30/10/2014

On les appelle les filles de joie

Les chantiers de Charleroi  ville  basse  ont forcé  les filles  de l' Est à  tapiner autre part : leurs proxénètes les ont installé  le long de  la N5. 

C'est un peu  plus voyant que  sur  le  quai Brabant ou dans la rue  Léopold . Et les riverains trouvent ça  dérangeant.

Rien à voir avec les  escort  de haut  standing ;  l'arrivée  des filles de l' Est  casse les prix. C'est à  dire  encore plus  de passes pour  ramener  le  montant au "patron".

Il y a quelques  jours, une  de ces pauvres filles   a été prise  en flagrant  délit  de racolage. Il faut  dire   qu'il valait  mieux  qu'elle se montre motivée  : elle  était surveillée  par  un homme  installé   dans une voiture  sur le parking. La police  a  d'ailleurs trouvé  la carte  d'identité  de la jeune  femme sur lui. 

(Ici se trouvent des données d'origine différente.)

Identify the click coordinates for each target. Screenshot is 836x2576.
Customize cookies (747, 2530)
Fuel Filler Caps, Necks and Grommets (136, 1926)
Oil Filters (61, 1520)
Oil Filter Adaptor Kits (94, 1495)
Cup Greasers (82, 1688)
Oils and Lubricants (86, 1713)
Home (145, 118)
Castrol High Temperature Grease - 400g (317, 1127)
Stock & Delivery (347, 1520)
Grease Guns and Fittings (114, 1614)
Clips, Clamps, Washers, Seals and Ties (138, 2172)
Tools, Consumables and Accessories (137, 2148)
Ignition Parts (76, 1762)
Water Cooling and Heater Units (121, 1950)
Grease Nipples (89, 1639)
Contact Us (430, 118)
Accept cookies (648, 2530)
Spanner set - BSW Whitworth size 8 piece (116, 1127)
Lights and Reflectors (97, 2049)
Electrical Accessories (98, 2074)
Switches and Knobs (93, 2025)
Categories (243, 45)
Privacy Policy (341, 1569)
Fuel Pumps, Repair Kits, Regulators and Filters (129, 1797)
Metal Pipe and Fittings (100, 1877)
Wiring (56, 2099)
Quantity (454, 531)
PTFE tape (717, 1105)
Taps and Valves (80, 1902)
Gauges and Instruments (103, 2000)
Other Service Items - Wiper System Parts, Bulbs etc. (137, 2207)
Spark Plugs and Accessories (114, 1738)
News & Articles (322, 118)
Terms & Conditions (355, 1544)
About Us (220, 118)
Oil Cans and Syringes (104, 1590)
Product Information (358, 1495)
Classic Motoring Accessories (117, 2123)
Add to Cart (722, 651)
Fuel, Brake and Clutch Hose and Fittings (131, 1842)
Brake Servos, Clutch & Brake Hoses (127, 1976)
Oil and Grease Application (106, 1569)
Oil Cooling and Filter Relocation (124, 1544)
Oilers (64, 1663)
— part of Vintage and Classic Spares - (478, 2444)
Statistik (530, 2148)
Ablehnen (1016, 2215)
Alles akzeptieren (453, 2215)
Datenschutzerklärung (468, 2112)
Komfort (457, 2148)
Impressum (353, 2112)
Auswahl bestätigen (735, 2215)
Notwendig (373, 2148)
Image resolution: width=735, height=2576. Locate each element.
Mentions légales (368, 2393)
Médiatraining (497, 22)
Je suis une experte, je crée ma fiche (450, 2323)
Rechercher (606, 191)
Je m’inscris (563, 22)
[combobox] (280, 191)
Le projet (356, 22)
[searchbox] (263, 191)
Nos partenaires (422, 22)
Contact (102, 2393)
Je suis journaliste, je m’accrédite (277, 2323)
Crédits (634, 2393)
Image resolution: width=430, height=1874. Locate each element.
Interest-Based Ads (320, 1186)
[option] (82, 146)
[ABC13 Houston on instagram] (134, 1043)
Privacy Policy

Une autre, dans un excès de  zèle, est montée dans la voiture  banalisée de la police  persuadée   qu'elle  avait à faire   à  des clients potentiels !  Une   erreur qui risque  de lui coûter cher. Et pas seulement  au niveau de l'amende... 

Alors, franchement, " filles de joie" ça me paraît un peu douteux  comme  expression ....

 

 

20:56 Écrit par May dans Actualité | Lien permanent | Commentaires (2) |  Facebook |

Commentaires

la joie, si joie il y a, n'est sûrement pas pour elles!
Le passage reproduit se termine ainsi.